We are at a crossroad in the way AI, NLP and computational linguistics are taught. While big players will continue building more complex models, we will focus on building simple, intelligible, useful models first and attempt to democratize the access to computational linguistics to empower creators, entrepreneurs and researchers. We will lay the scientific foundations for computational linguistics, and will not explore Artificial General Intelligence or Large Language Models. By reversing the trend set by big players, frugal innovation can get us closer to build an inclusive society and low carbon economy 🦓. This course on frugal innovation and computational linguistics is an open source, interdisciplinary alternative for people interested in addressing societal and environmental challenges with language learning and development practitioners. The course will explore different use cases and tested models to empower creators through illustrated examples.
Applications
Here are just a few ideas how you can apply what you will learn in this course
- Help students learn languages with gamefied applications like Duolingo.
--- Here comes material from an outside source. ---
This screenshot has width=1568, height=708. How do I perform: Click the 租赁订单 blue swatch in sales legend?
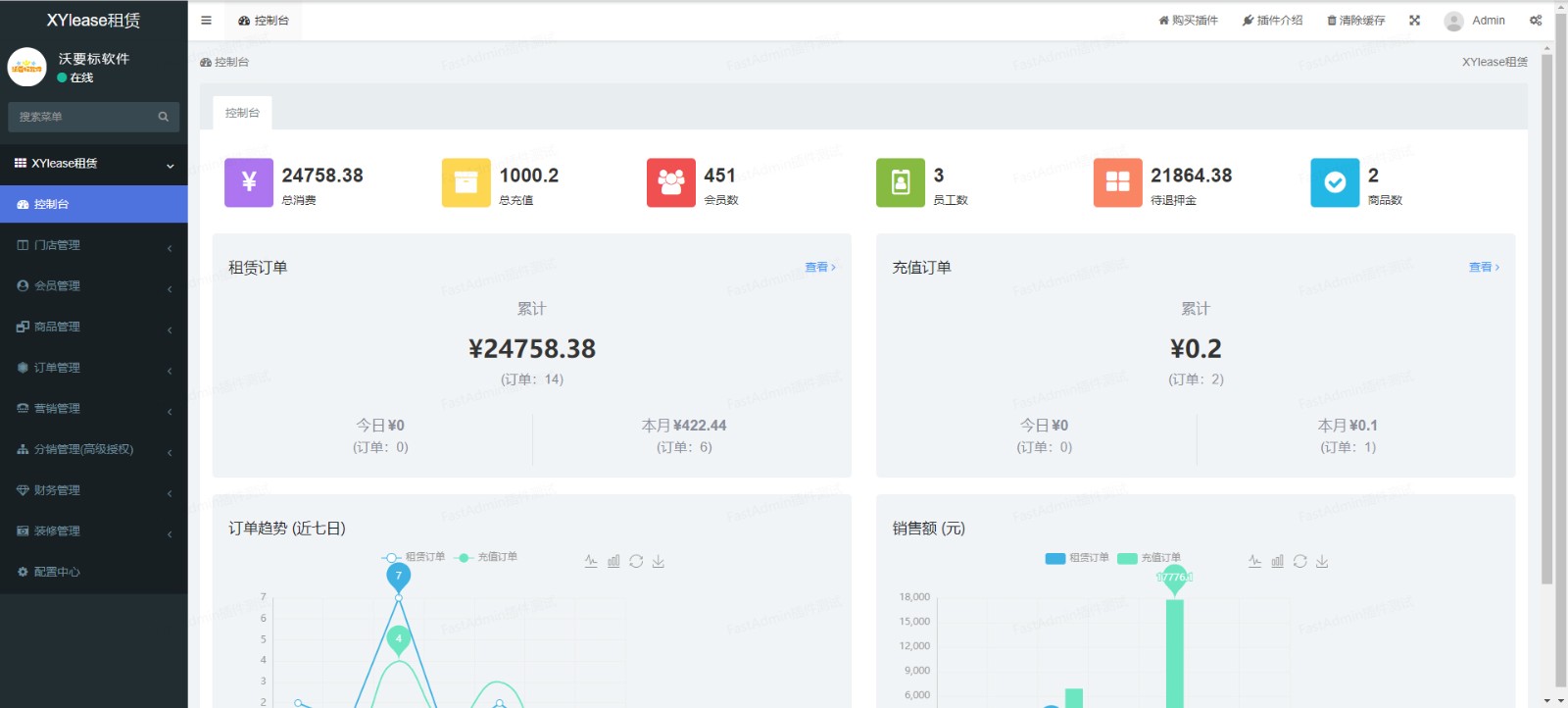pyautogui.click(x=1055, y=559)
- Support NGO’s defending Human rights by quantifying and monitoring diversity & inclusion indicators.
- Recommend similar articles or different point of views, for example in healthcare or jurisprudence.
- Generate vegetarian recipes in season, music and art.
- Counter fight fake news and hate speech.
Quiz
How many languages are spoken in the world today?
More than 7000 languages are spoken today, but just 23 languages account for more than half the world’s population. Data science, NLP and AI research is majoritarily done in English, introducing in a bias in the way we approach computational linguistics.
True or false, BERT has a carbon footprint close to a round-trip trans-America flight for one person?
True, according to Technology Review, 2019.
Reference
Emma Strubell, Ganesh Ananya and Andrew McCallum. Energy and policy considerations for deep learning in NLP. arXiv preprint arXiv:1906.02243 (2019). Published in the 57th Annual Meeting of the Association for Computational Linguistics (ACL). Florence, Italy. July 2019.
Karen Hao. Training a single AI model can emit as much carbon as five cars in their lifetimes. MIT Technology Review. June 6, 2019.